CNC/AgNP hybrids as safer-by-design biocides in paints

Abstract

In this work, biocidal paints are designed by a safer-by-design approach where an efficient antibacterial activity is provided by nanohybrids consisting of silver nanoparticles (AgNPs) nucleated on a bio-based substrate (cellulose nanocrystals, CNCs), to be included in an amount as low as possible and dispersed in an aqueous suspension. Three CNC/AgNP hybrids varying in CNC surface modifications are characterized in depth by transmission electron microscopy, atomic absorption spectroscopy and X-ray diffraction, and used in realistic paint formulations. The analysis of dry-film degradation followed by artificial weathering and mechanical solicitation (i.e., abrasion) reveals a reduced airborne emission of particles that could have harmful impact on human health and the environment.
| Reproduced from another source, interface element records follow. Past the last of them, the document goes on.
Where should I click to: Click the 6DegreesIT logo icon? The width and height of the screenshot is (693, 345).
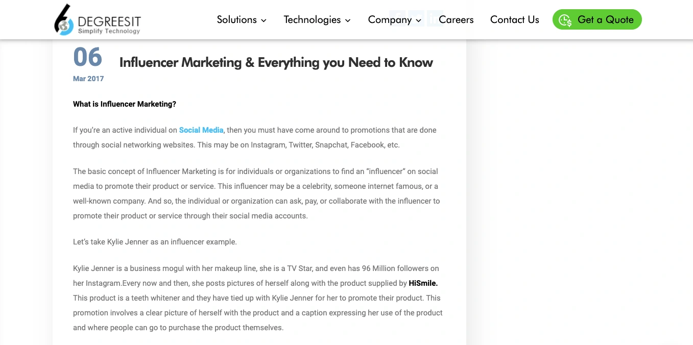(x=64, y=19)
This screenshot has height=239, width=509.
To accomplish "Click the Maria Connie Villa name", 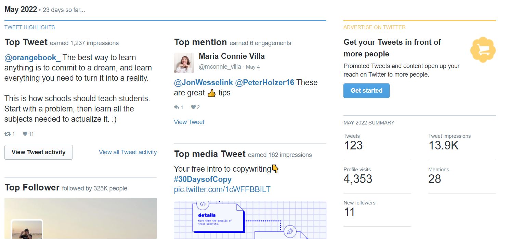I will point(232,56).
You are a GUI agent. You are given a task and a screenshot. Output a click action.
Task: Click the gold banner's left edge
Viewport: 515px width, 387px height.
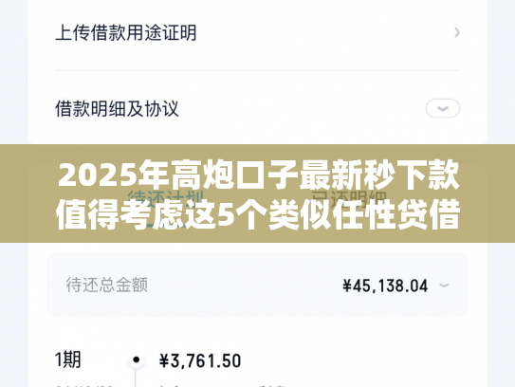pos(4,194)
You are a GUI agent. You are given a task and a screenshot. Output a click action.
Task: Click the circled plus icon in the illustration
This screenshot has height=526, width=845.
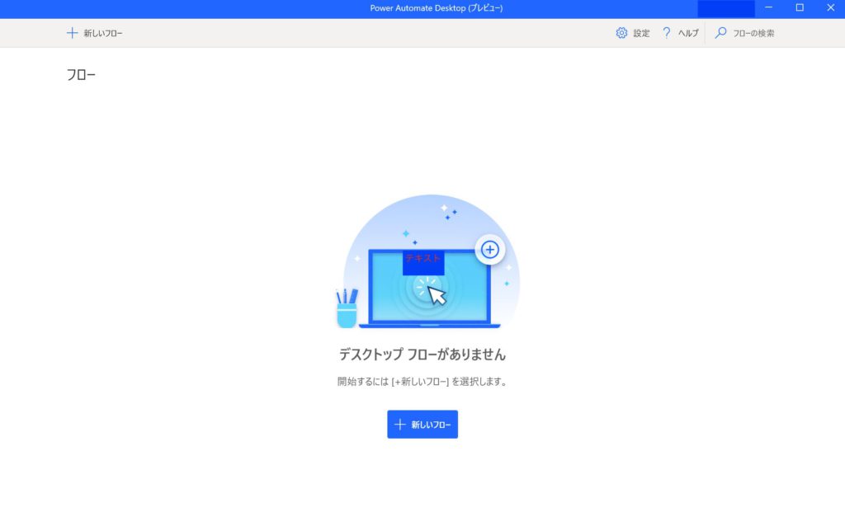click(490, 249)
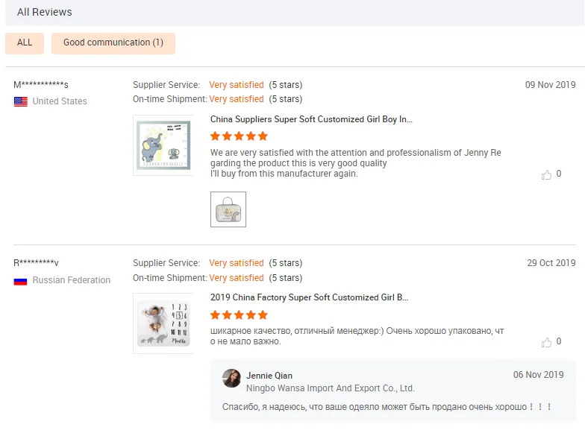Click the Jennie Qian replier name
585x439 pixels.
[269, 376]
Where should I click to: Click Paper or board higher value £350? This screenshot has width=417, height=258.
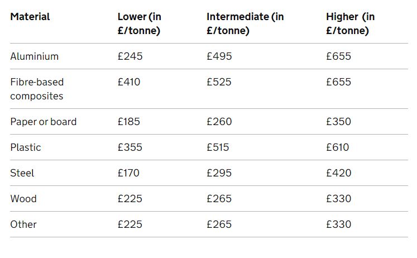(338, 122)
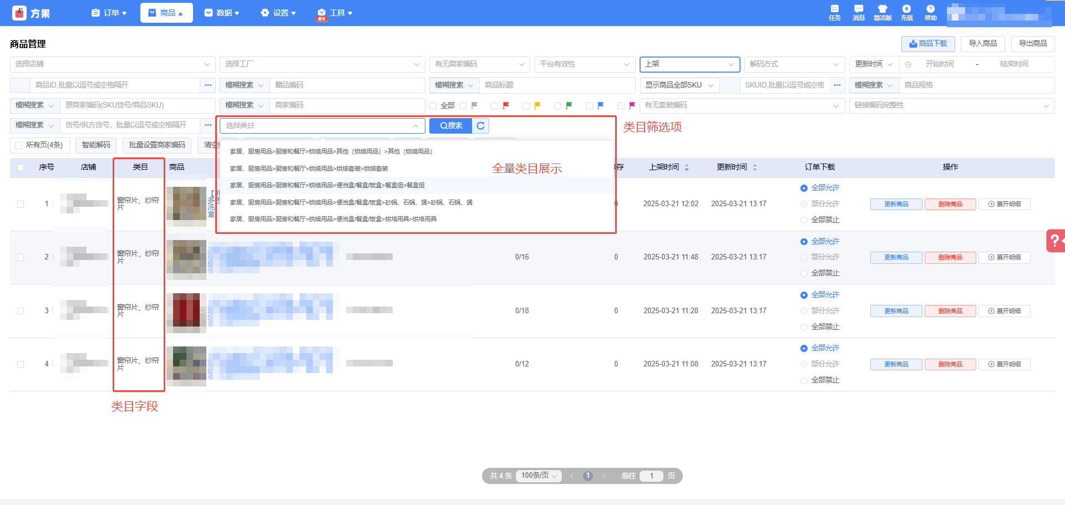Viewport: 1065px width, 505px height.
Task: Click the refresh icon beside the search button
Action: 480,126
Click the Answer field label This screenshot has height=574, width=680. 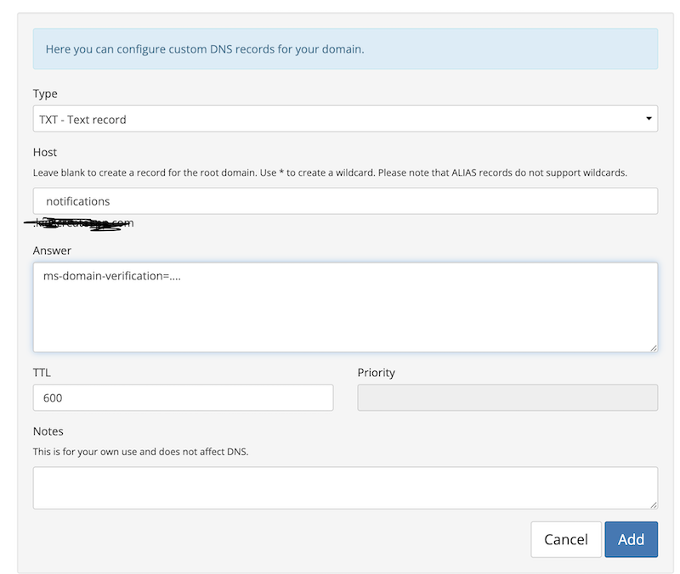(52, 250)
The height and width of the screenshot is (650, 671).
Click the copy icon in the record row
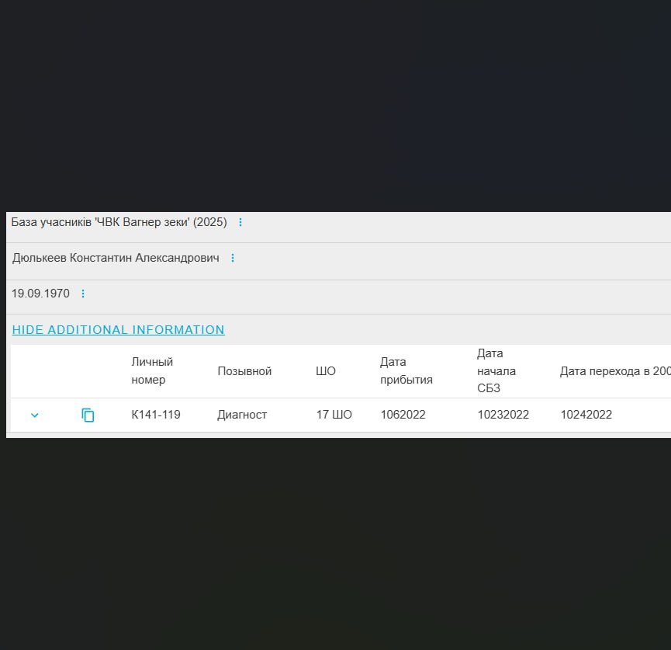[88, 415]
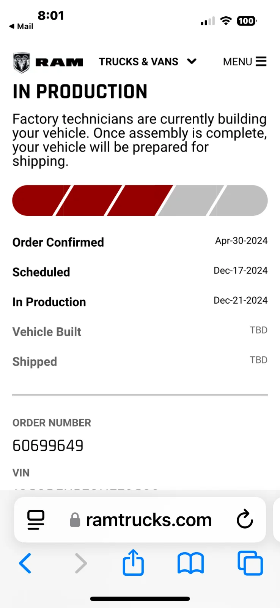The height and width of the screenshot is (608, 280).
Task: Show open tabs overview icon
Action: pos(250,563)
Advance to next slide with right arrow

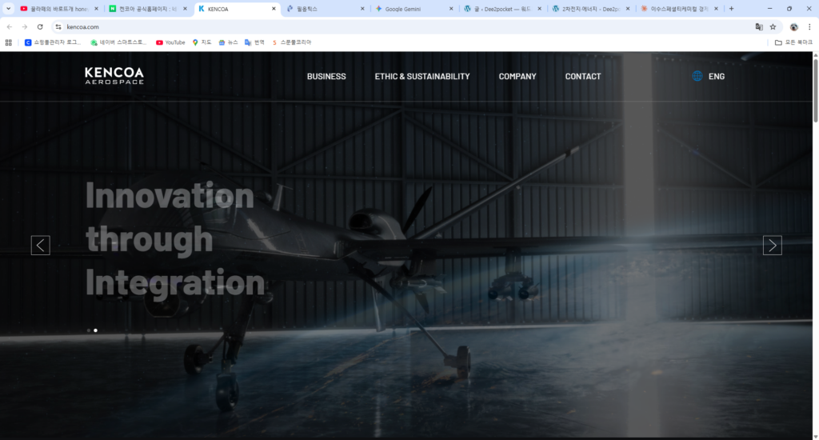pos(772,246)
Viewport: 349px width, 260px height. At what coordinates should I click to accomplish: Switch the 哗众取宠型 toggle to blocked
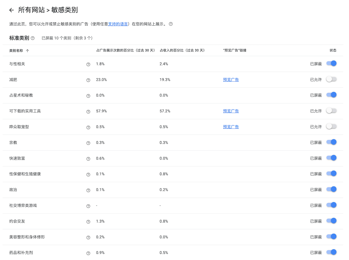331,126
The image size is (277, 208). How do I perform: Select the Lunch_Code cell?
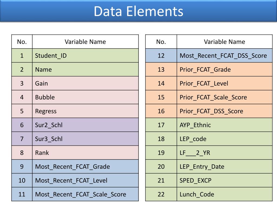(x=225, y=194)
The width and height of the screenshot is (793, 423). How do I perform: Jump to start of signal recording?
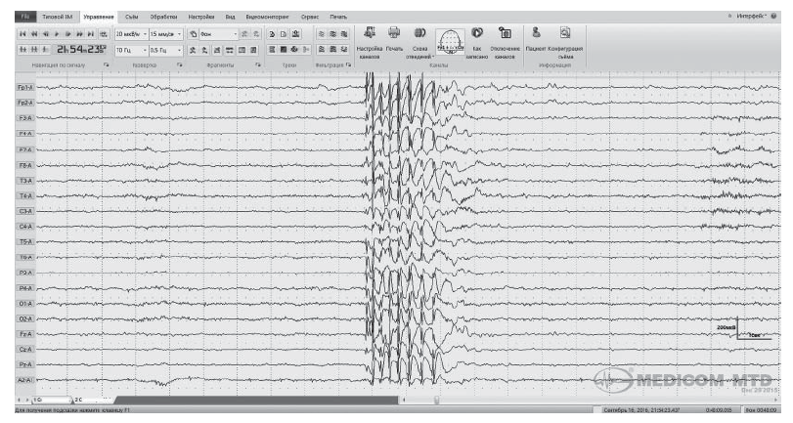(22, 33)
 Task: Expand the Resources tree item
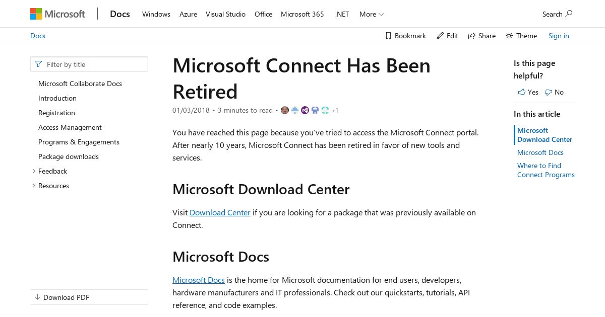point(34,186)
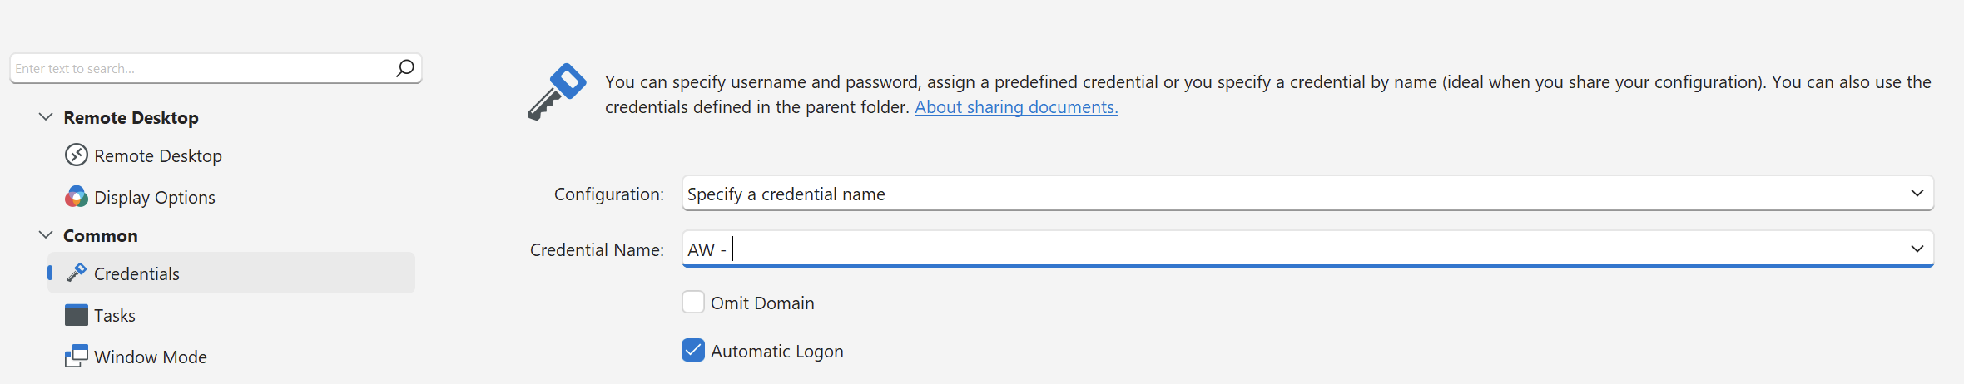Click the Credential Name text field
Screen dimensions: 1964x384
1248,249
However life cycle assessment shows a weak beneficial impact due to the low amount compared to the paint manufacturing impact. Finally, the biocidal activity was clearly detected on dry paints using Bacillus Subtilis bacteria. It demonstrates that the resulting dry-state paints containing the AgNPs best dispersed and with the smallest size (i.e., 11 nm) show the strongest biocidal effect. This approach allows considerable reduction of the Ag amount to reach an antibacterial effect comparable to AgCl. Moreover, no specific toxicity is revealed and only biodegradable CNCs will persist in the environment at the end of the antimicrobial activity provided by AgNPs. The development of such CNC/AgNP hybrids, considering the overall life cycle of the material like paint, opens the road to the development of highly efficient and more eco-friendly materials.